I HAVE 2 EMPTY BLINDS! I WANA FILL THEM UP SO WE CAN BREAK 200 OVER THE DECOYS!


----------



## JerkBait (Feb 24, 2009)

quackkiller said:


> georgia hunters are always late!



ive been known to be late 




quackkiller said:


> and most of them cant shoot!



and charlie will stop this myth


----------



## fi8shmasty (Feb 24, 2009)

*shells*



chase870 said:


> just sit with me and I'll share mine with you. LOL If you need some let me know and Ill see if my gun dealer has any extra


I called Bass Pro. They have em I may have to drive over there around 14 something a box


----------



## bonaireboy (Feb 24, 2009)

We stopped at Bass Pro in Leeds on the way up. I paid $12.99 per box for Kent BB. I picked some up at the Macon store a 2 weeks ago for $11.99. If there is a shortage right now I have plently of boxes at the house. Let me know. 
And as far as Woods & Water claiming he shot 200..he did.... zz's in the blind.... that joker can fall asleep standing , still waiting on him to take his turn driving....


----------



## WOODS N WATER (Feb 24, 2009)

alphachief said:


> Okay...one of you boys has to fess up.  Who's the one that made everybody late the first day...couldn't find his sock, didn't know what shotgun to take, had to feed his dog, etc., etc., etc.  I heard you boys would of shot 100+ the first day if you'd have made it to your blinds before light!
> 
> 
> Giving us Georgia hunters a bad name!



Wasn't me


----------



## WOODS N WATER (Feb 24, 2009)

bonaireboy said:


> We stopped at Bass Pro in Leeds on the way up.
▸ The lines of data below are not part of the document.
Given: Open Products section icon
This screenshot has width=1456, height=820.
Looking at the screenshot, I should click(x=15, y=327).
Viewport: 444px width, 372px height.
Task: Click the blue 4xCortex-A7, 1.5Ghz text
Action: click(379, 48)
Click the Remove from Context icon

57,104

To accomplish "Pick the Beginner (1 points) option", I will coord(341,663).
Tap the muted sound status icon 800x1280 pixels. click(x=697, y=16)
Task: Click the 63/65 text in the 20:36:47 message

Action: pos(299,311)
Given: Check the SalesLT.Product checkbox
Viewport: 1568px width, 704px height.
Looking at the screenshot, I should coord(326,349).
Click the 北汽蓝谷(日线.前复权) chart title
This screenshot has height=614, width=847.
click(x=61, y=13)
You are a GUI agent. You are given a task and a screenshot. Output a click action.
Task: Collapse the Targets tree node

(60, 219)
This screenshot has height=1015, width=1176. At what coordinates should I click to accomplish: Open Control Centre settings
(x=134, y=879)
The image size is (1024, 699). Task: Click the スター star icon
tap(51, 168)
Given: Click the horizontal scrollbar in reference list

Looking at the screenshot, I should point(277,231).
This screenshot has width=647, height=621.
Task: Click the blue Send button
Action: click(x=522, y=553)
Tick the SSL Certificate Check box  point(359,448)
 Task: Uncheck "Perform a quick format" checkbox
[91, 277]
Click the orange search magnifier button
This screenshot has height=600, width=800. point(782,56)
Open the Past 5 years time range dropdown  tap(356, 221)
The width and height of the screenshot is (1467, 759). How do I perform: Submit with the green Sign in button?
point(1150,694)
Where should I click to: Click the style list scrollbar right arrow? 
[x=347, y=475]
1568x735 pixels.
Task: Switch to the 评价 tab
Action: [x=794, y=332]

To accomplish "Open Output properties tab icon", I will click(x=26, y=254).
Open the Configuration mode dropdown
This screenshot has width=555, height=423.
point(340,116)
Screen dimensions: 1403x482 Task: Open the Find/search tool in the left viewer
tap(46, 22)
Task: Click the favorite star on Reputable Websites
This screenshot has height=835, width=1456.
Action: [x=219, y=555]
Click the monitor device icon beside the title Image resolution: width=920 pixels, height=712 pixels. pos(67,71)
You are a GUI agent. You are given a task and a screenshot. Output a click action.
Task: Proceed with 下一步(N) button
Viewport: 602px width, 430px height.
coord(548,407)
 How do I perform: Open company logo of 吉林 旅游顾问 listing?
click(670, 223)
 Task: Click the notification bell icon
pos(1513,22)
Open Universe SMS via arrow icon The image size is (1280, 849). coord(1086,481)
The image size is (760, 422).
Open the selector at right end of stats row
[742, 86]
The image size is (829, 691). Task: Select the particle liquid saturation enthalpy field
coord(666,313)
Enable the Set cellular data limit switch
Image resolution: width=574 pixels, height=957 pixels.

I paid $12.99 per box for Kent BB. I picked some up at the Macon store a 2 weeks ago for $11.99. If there is a shortage right now I have plently of boxes at the house. Let me know.
> And as far as Woods & Water claiming he shot 200..he did.... zz's in the blind.... that joker can fall asleep standing , still waiting on him to take his turn driving....



heck i couldn't sleep because the rumble stripps kept waking me up.  I'll drive next December


----------